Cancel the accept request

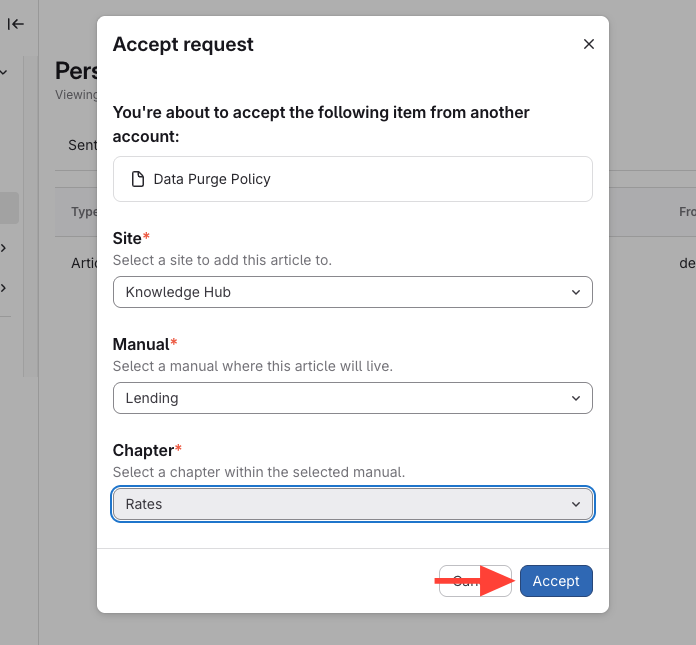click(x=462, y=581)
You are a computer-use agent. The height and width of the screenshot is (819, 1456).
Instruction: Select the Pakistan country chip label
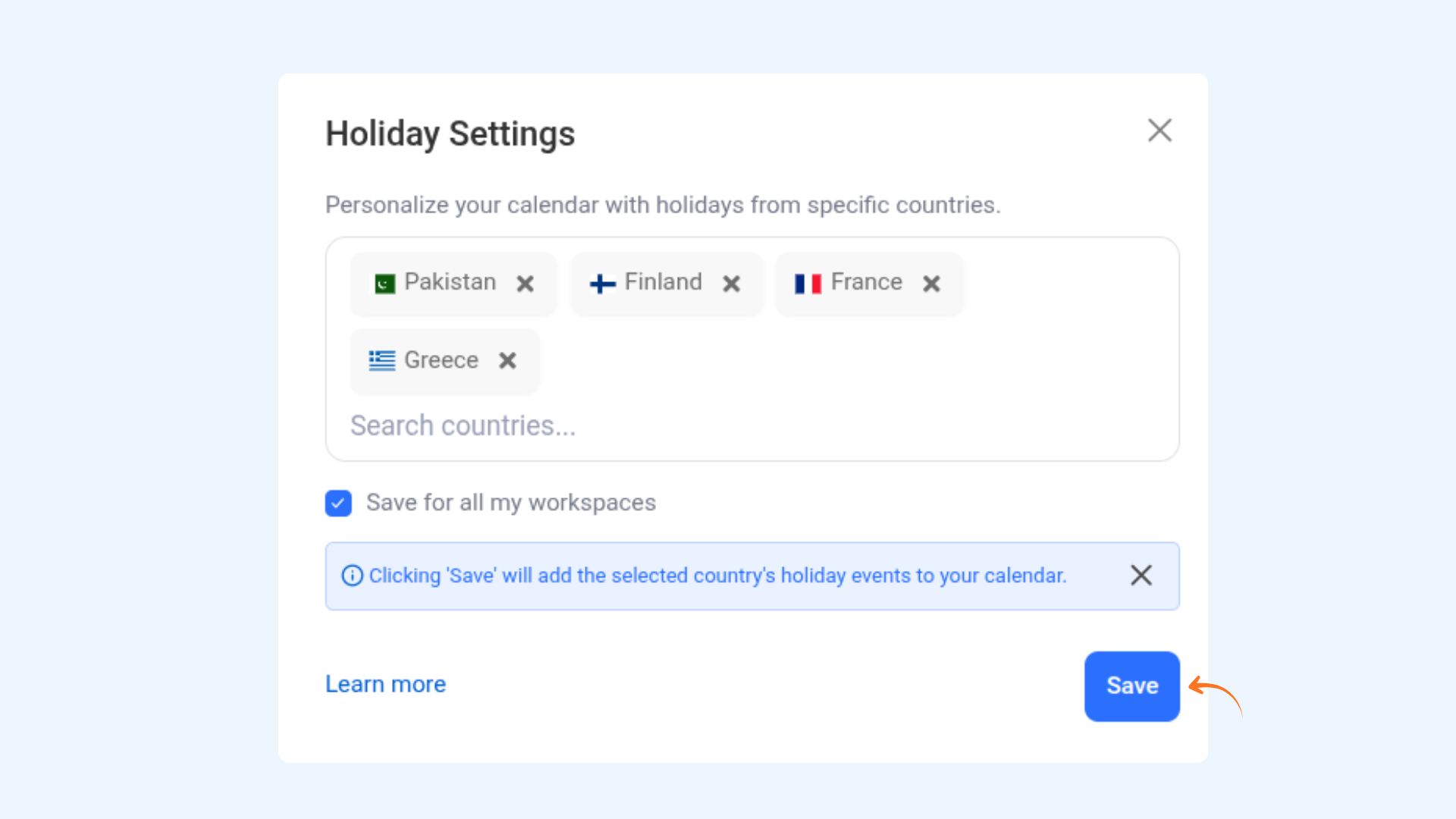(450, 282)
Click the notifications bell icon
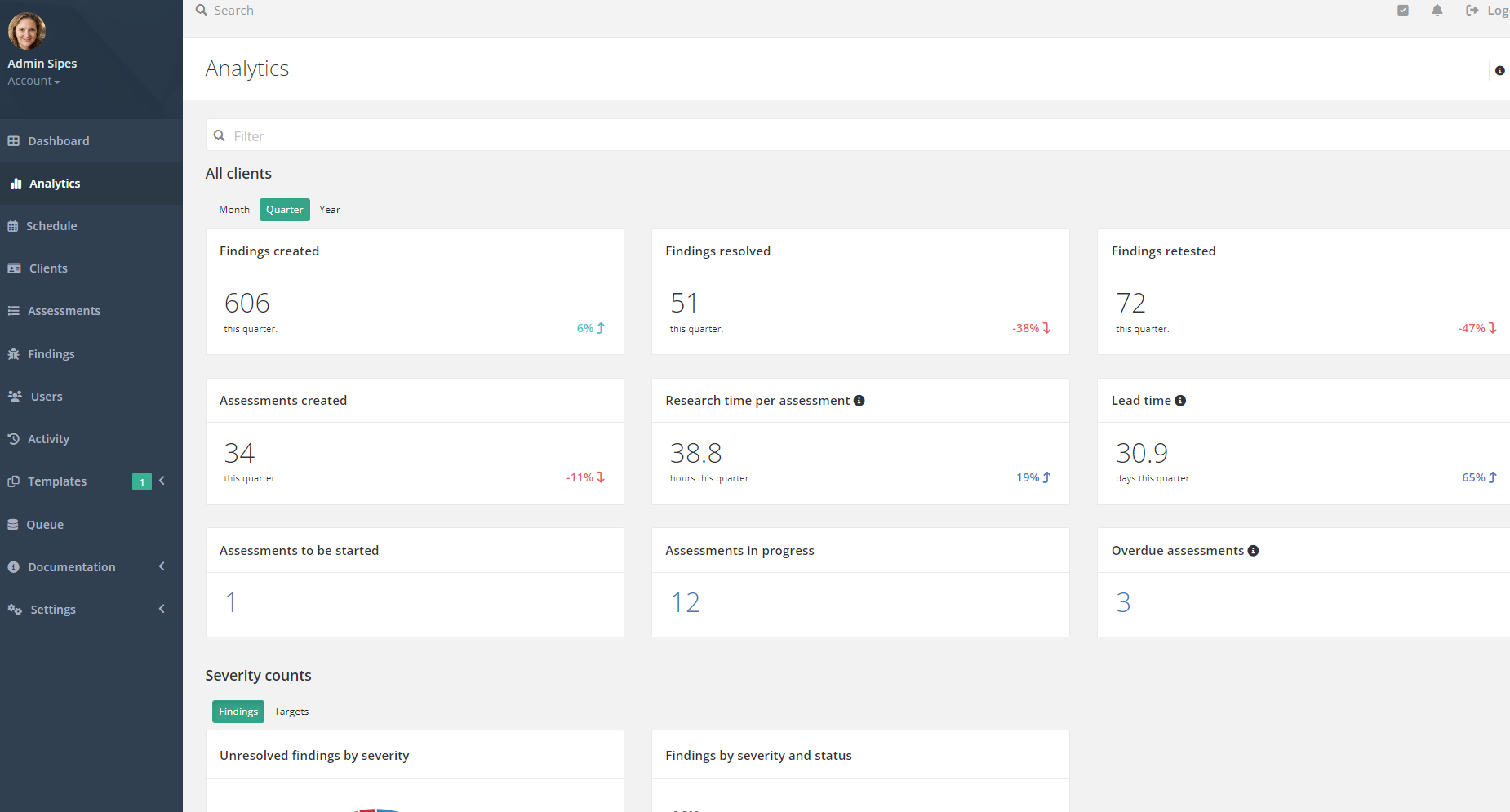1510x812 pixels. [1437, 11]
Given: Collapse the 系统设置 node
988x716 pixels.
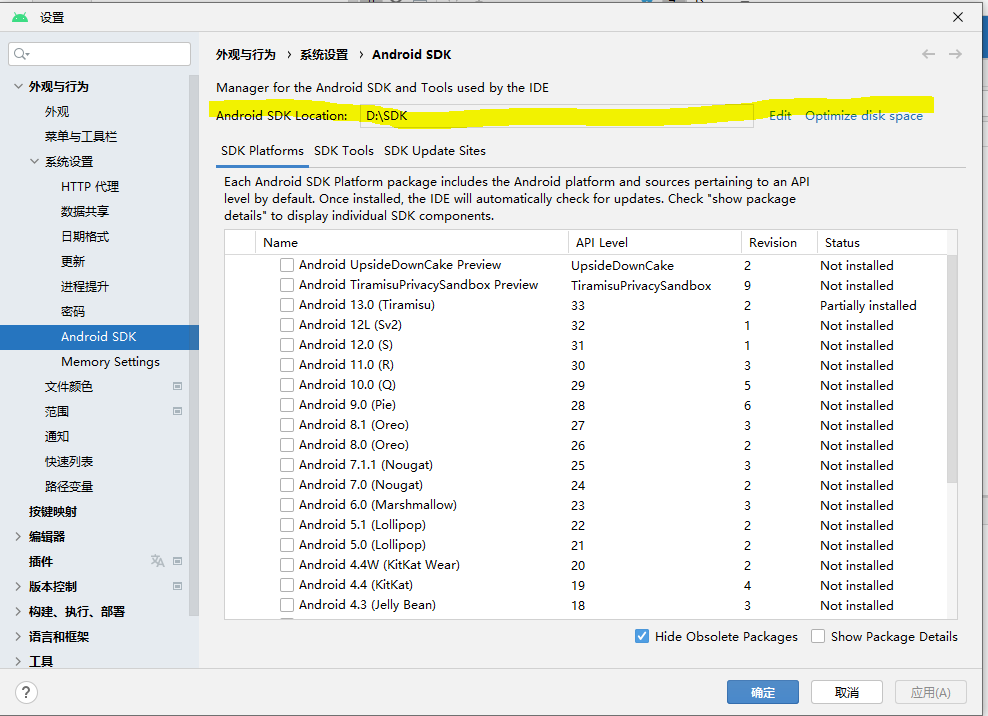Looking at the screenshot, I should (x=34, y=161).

[Problem details] For every entry above, write it out exactly and remove any image.

[Expected answer]
Cancel the accept request

click(x=462, y=581)
You are a computer-use agent. The height and width of the screenshot is (819, 1456).
Instruction: Select the Pakistan country chip label
(450, 282)
Click the notifications bell icon
1510x812 pixels. [1437, 11]
Given: Collapse the 系统设置 node
988x716 pixels.
Looking at the screenshot, I should (x=34, y=161).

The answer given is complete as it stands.